It is probably unnecessary to say that the Covid-19 virus has disrupted essentially all facets of our lives and economies. The energy industry is no different. In this lab we will have an application towards looking at the effect on electricity consumption in Denmark and Sweden. But more generally, it is an opportunity to explore more general data on the pandemic and to get a basic understanding of the epidemiological modeling that you likely have seen or heard about.
This lab will not have an assignment..
It can also be useful to look at the geographic spread of the virus by mapping the data.
library(ggmap)
## Google's Terms of Service: https://cloud.google.com/maps-platform/terms/.
## Please cite ggmap if you use it! See citation("ggmap") for details.
We can look at Europe.
europeCoord= c(left = -20, bottom = 37, right = 30, top = 60)
europeMap = get_stamenmap(europeCoord, zoom = 5, maptype = "toner-lite")
## Source : http://tile.stamen.com/toner-lite/5/14/9.png
## Source : http://tile.stamen.com/toner-lite/5/15/9.png
## Source : http://tile.stamen.com/toner-lite/5/16/9.png
## Source : http://tile.stamen.com/toner-lite/5/17/9.png
## Source : http://tile.stamen.com/toner-lite/5/18/9.png
## Source : http://tile.stamen.com/toner-lite/5/14/10.png
## Source : http://tile.stamen.com/toner-lite/5/15/10.png
## Source : http://tile.stamen.com/toner-lite/5/16/10.png
## Source : http://tile.stamen.com/toner-lite/5/17/10.png
## Source : http://tile.stamen.com/toner-lite/5/18/10.png
## Source : http://tile.stamen.com/toner-lite/5/14/11.png
## Source : http://tile.stamen.com/toner-lite/5/15/11.png
## Source : http://tile.stamen.com/toner-lite/5/16/11.png
## Source : http://tile.stamen.com/toner-lite/5/17/11.png
## Source : http://tile.stamen.com/toner-lite/5/18/11.png
## Source : http://tile.stamen.com/toner-lite/5/14/12.png
## Source : http://tile.stamen.com/toner-lite/5/15/12.png
## Source : http://tile.stamen.com/toner-lite/5/16/12.png
## Source : http://tile.stamen.com/toner-lite/5/17/12.png
## Source : http://tile.stamen.com/toner-lite/5/18/12.png
Then we make our map.
We can start by filtering out data for europe using lat and long
euro_data = coronavirus %>% dplyr::filter(long>-20, long<40, lat>38, lat<70)
Then aggregating
euro_cum = euro_data %>% group_by(country, type) %>% summarise(
cumCases = sum(cases),
long = mean(long),
lat =mean(lat)
)
## `summarise()` has grouped output by 'country'. You can override using the
## `.groups` argument.
euro_confirmed = euro_cum %>% filter(type=="confirmed")
ggmap(europeMap) +
geom_point(aes(x = long, y = lat, size=cumCases), color="red", data = euro_confirmed)
## Warning: Removed 6 rows containing missing values (geom_point).
The coronavirus package also comes with spatial data and a suggested way of mapping it - you can read more at the corona-package documentation (type in console: ?coronavirus_spatial).
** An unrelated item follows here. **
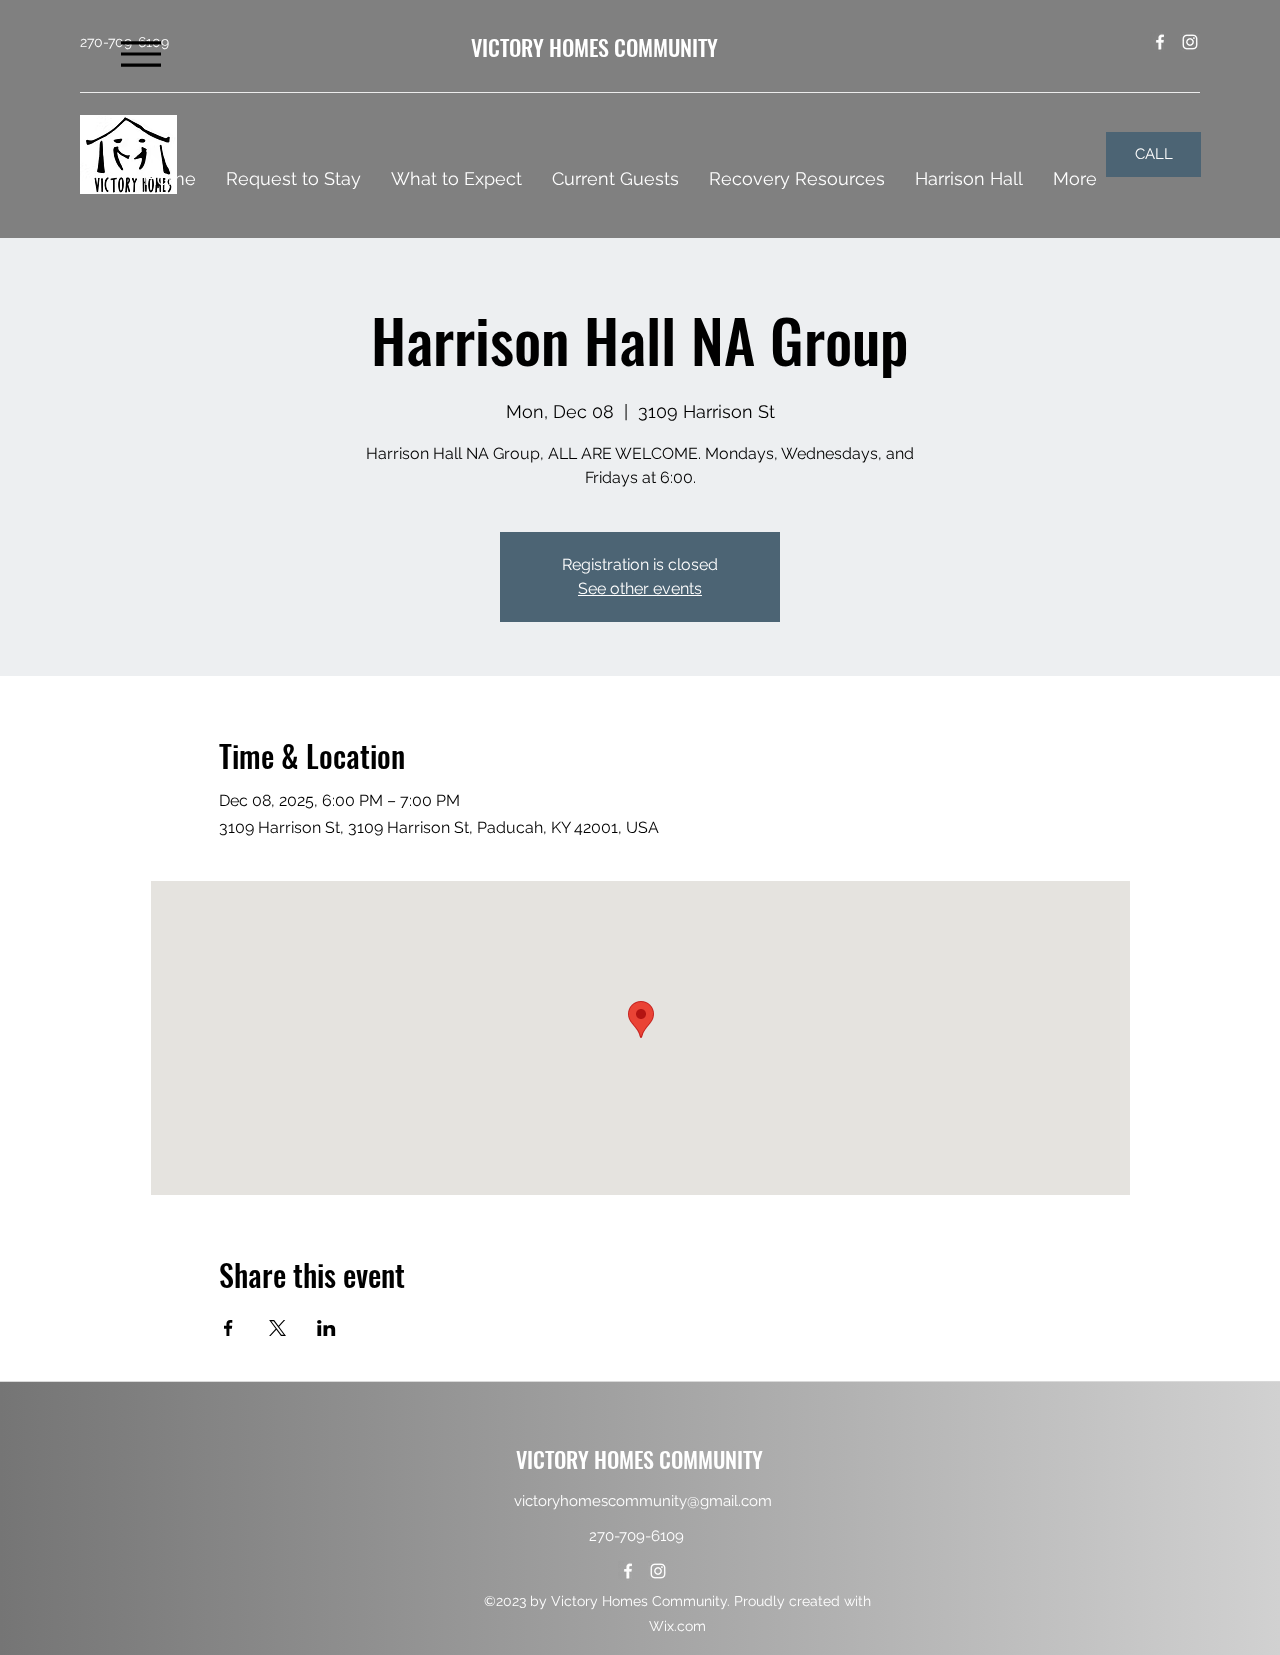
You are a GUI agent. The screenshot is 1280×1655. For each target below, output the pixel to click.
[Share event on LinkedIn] (326, 1328)
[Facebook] (1160, 42)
When I tried this, I was getting some error messages when it needed to install some supplementary packages. I haven’t been able to figure it out, but maybe some of you will be more successful.
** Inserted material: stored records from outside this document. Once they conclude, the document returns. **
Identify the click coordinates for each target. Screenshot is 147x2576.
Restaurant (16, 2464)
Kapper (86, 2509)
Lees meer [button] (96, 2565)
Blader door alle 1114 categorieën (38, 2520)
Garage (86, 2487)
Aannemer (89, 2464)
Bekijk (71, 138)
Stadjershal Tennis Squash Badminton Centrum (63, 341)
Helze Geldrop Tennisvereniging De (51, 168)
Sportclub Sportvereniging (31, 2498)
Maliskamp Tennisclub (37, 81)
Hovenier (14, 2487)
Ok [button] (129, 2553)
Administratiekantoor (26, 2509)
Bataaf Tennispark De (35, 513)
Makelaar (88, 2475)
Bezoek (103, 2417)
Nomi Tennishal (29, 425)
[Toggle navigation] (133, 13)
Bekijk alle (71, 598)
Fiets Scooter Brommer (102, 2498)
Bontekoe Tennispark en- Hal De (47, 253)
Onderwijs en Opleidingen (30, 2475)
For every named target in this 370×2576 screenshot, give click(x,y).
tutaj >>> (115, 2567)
For mapping multiple trends - like cumulative cases in multiple countries, facets can be an effective strategy. Here I will plot the trend line for all european countries
#First exclude provinces/states - only look at national level
euro_data = euro_data %>% filter(is.na(province))
euro_data = euro_data %>% group_by(type, country) %>% mutate(
cumCases = cumsum(cases)
)
euro_data %>% filter(type=="confirmed", date>as.Date("2020-02-15")) %>% ggplot(aes(x=date, y=cumCases)) +
geom_line(color="red") +
facet_wrap(~country, ncol=5, scales="free_y") +
theme_classic() +
theme(axis.text.x = element_text(angle = 90))
For further analysis, one suggestion would be to link the coronavirus data with national economic data from the PENN world tables. For example, here you can find information on population, so that you can get an idea of infections per capita.
I have data on my website (updated in 2019) which can be downloaded with the following line:
penn = read_csv("https://jmaurit.github.io/makro/labs/data/pwt90.csv")
## Warning: One or more parsing issues, see `problems()` for details
## Rows: 11848 Columns: 1
## ── Column specification ────────────────────────────────────────────────────────
## Delimiter: ","
## chr (1): countrycode;country;currency_unit;year;rgdpe;rgdpo;pop;emp;avh;hc;c...
##
## ℹ Use `spec()` to retrieve the full column specification for this data.
## ℹ Specify the column types or set `show_col_types = FALSE` to quiet this message.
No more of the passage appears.